Kompoh se tourne vers le vent et commence une longue mélopée, le poing fermé. Elle hurle un ordre.
Kompoh : Kader !!!!! Kader Sidibé ! Kader !!!! Lève-toi ! Maintenant ! Tourne-toi vers le vent !
Elle tend brusquement le bras et ouvre la paume de sa main ; alors la poudre s’éparpille, s’envole. Elle souffle dessus et ordonne :
- Va-t’en ! Va au loin ! Comme cette poudre, suis le vent ! Oublie tout et ne reviens jamais ! Va au loin… Peut-être qu’un jour t’en souviendras-tu ?! Seulement quand tout sera accompli ! En attendant va ! Suis le vent !
***Au même moment à Ouagadougou***
***Ouaga 2000***
***Chez les Kanaté***
Un homme se redresse, se chausse et traverse toute la maison. C’était encore l’aube, il n’y avait personne dans la cour de la grande villa luxueuse. Il marche assez vite, presque au pas de charge… Il dirige ses pas vers la sortie de la ville avec hâte, comme si une force surhumaine le poussait. Un autre drame venait de frapper la famille riche et puissante des Kanaté !
***Treize mois plus tard***
***Cotonou-Bénin***
***Fidjrossè***
***Selma***
Je sors ma voiture presque rageusement, une fois encore des problèmes de plomberies.
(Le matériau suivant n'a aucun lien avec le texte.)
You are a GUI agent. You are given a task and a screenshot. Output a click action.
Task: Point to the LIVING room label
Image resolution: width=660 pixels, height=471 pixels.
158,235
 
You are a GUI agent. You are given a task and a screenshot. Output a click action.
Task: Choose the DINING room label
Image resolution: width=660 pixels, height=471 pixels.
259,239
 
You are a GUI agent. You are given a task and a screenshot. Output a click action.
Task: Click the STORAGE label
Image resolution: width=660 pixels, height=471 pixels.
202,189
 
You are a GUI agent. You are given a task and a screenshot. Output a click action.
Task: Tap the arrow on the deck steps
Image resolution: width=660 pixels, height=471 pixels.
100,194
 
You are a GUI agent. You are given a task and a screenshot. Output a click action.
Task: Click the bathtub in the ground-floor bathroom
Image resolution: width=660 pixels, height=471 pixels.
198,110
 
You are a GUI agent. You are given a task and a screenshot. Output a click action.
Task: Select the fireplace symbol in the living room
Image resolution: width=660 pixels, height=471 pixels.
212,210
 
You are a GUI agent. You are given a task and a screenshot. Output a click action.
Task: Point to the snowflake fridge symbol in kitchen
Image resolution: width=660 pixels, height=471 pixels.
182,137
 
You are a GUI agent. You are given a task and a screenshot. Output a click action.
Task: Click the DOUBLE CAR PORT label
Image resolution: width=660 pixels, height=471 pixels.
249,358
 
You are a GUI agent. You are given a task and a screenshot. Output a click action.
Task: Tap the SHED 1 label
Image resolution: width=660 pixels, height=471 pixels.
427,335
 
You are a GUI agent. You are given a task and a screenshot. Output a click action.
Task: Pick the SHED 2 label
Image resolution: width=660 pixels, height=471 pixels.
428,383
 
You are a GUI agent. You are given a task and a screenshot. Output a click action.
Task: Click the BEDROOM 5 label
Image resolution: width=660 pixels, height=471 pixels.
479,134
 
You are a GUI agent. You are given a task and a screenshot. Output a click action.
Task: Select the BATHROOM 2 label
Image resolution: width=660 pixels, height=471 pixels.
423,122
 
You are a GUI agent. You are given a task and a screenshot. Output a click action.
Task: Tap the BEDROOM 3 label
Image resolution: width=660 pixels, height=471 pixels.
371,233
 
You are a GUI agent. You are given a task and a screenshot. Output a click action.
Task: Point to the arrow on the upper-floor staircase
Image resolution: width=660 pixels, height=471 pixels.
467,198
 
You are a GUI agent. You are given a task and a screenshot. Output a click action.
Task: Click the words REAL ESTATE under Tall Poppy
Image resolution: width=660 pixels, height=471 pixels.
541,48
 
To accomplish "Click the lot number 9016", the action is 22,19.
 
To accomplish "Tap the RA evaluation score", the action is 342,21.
J’en ai marre de tout ça vraiment ! Je venais de rentrer du boulot quand j’ai remarqué qu’il y avait de l’eau qui fuyait. Je devais ressortir et aller chercher le plombier à l’autre bout de la ville ! Ah Wologuèdè, ce n’est pas l’autre bout de la ville ? En attendant, j’avais fermé tout ce qu’il y avait comme robinets d’arrêt dans ma demeure. Hum… et dire que papa m’avait bien avertie en m’offrant la maison. Il hésitait vu l’étendue des travaux, disait-il : elle avait besoin d’être retapée. Moi j’étais tellement enthousiaste, j’ai balayé toutes ses résistances du revers de la main.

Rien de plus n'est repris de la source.